This was a fascinating but frustrating read. I appreciate the impressive breadth of the topic but feel that much of the depth was selected rather arbitrarily to titillate or hint at just how far the author's knowledge-net reaches: like, here are runic farting spells and Satan-citing remedies for impotence, tee hee. Davies has previously written on popular magic and cunning-folk, so that may explain the periodic glossing of content, and his chapter notes are pretty generous if you're looking for more details. I also recognize the difficulty of dealing with a subject that's constantly in flux, particularly pre-print when a scribe's opinions and experiences often shaped the contents of the manuscript he (re)produced — what a challenge for editors!

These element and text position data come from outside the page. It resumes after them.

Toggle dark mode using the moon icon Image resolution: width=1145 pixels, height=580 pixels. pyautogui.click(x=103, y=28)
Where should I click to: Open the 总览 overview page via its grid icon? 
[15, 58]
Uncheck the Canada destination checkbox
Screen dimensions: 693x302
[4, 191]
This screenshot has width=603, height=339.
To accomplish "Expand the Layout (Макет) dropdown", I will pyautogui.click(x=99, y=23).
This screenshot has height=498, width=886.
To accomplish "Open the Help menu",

My primary concern is that I couldn't help quibbling with the points Davies made on subjects I do know pretty well, especially when it comes to the variety of ways that early modern women and medical practitioners engaged with the magical world. If there are worrying gaps in the familiar information, how do I know the same is not true of the unfamiliar? I'll give him the benefit of the doubt — an approach the copy editor(s) obviously also decided to take, based on the inconsistent spelling, capitalization, abbreviation, comma and apostrophe usage — but doubt I'll be citing this in any papers.

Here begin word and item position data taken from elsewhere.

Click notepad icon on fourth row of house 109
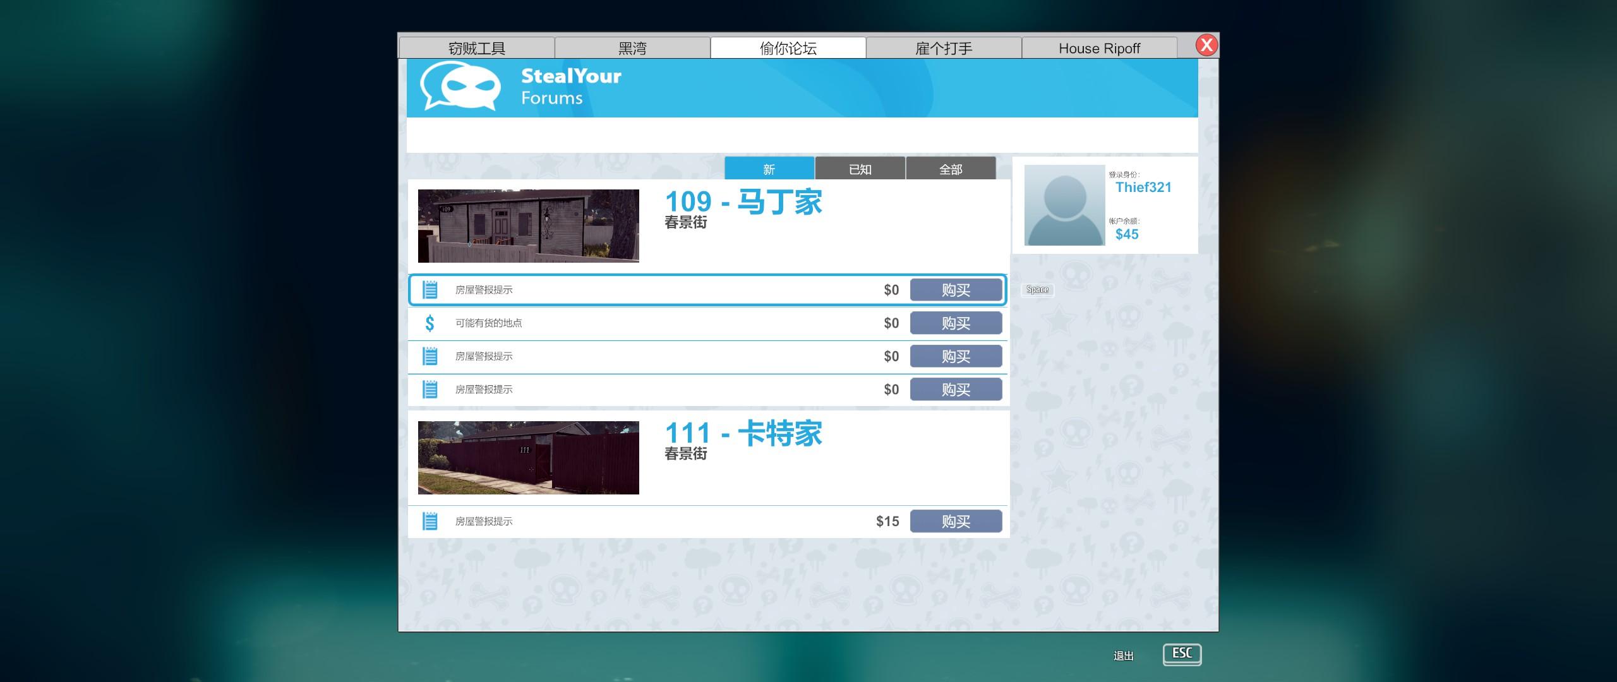 pyautogui.click(x=430, y=390)
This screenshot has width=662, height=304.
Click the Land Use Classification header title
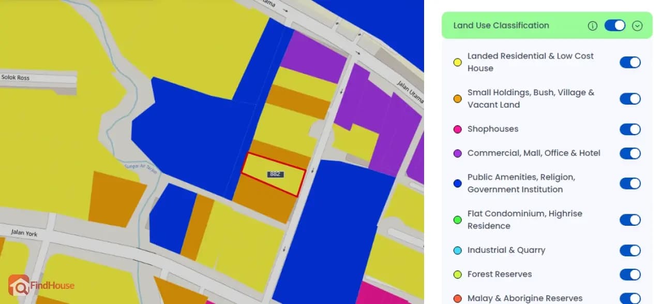click(x=501, y=25)
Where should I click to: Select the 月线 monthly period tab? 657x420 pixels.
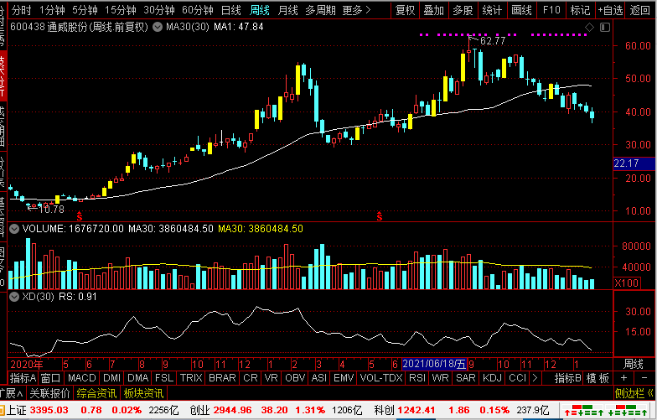287,11
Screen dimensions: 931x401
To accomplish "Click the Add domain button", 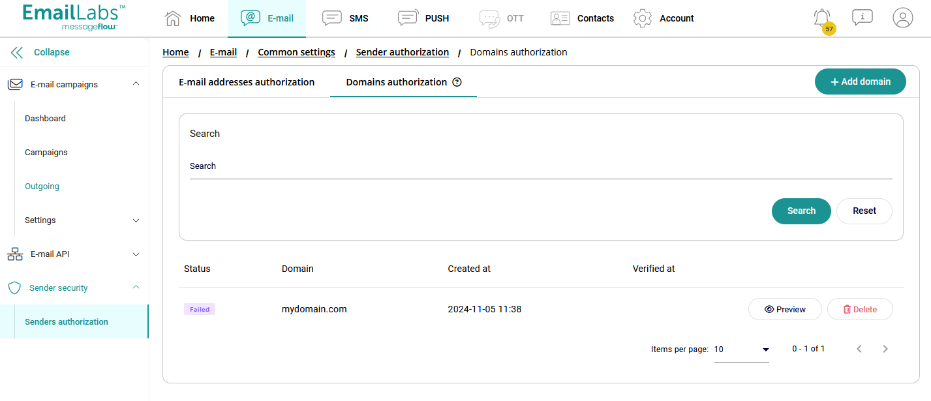I will click(860, 82).
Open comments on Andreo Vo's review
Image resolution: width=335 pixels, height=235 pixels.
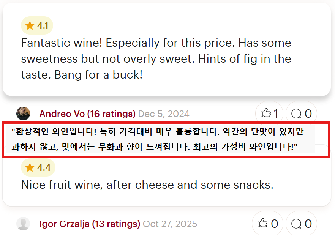(296, 113)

When defining what constitutes a "grimoire," Davies focuses on conjuring and talismans. He happily includes the diabolic but not the divinatory, discussing Paracelsus but dismissing or omitting the "usual" cures that reflect the spread of his beliefs and methods (occult sympathy and chemically derived ingredients, for instance). Spells are accepted but seem to be to be difficult to differentiate from magical remedies. He hints at alchemy but fails to delve into what he means by the term. These are just minor points, but a bit more exposition might have helped to clarify why Davies emphasizes certain aspects of magic but breezes over others — worthy of note, I think, because many of the works characterized as grimoires (the Grand and Petit Alberts, Key of Solomon, books attributed to Agrippa, etc.) contained both, which is why they crop up repeatedly throughout Grimoires
Then again, I'm very interested in both alchemy and the spread of magical knowledge to non-magical realms, so these worries probably better reflect my desires as a reader than the book's shortcomings. As another reviewer has already noted, Davies delivers on his promise: this is, indeed, a history of magic books. There's a little something for everyone who might be tempted to pick up a copy of Grimoires
, and where depth has been sacrificed at least we've got a decent road map for further reading. And there's plenty of good stuff in the 283 pages of the main text:
The one place in Europe where grimoires did feature prominently in the witch trials was Iceland. Around 134 trials are known to have occurred in this former Danish territory, and nearly a third of them involved grimoires, written spells, or runes and symbols derived from them. Those fortunate enough not to be executed were flogged while the pages of their magic manuscripts were burned under their noses. As surviving examples from the period show, the grimoires being used in this northern outpost of European culture consisted of a very distinctive blend of Continental magic, with borrowings from Solomonic texts and the like, and the Nordic runic tradition. [...]
Another distinctive aspect of the Icelandic experience is that only 10 of the 128 people known to have been tried by the island's highest court were women. This is extraordinary, considering that in Denmark and Norway, and in Iceland's southern neighbour, Scotland, the vast majority were female. One explanation for this emerges from a comparison with Finland where the majority of accused were also men, in contrast with trials in the homeland of its Swedish rulers. Maybe the Norwegian settlers who came to Iceland from the late ninth century onwards brought with them strong elements of the male shamanic cultures of the Saami, which continued to shape the magical tradition of Finland and northern Scandinavia into the early modern period. We need to be clear though, that although accusations of simple harmful witchcraft (rather than full-blown Continental diabolism) were usually the basis of the accusations in Iceland, most of those accused were not witches but rather cunning-folk or ffölkynngisfolk ('wise people'). The shaman connection may have some mileage, but Iceland's magic was based much more on literary magic than that of the 'shamanistic', spirit-inspired traditions of Finland. (71-2)
(The gender shift and blending of regional and far-flung magical traditions are both fascinating. Those also taken with the latter point might be interested in Emma Wilby's Cunning Folk and Familiar Spirits
, which connects English popular magic and shamanistic traditions.)
Threaded throughout is the really satisfying theme that although so much magic is rooted in falsehood and myth-making, those foundational lies somehow matter very little to anyone drawn to the subject. By the time we learn enough to be disappointed, we're hooked.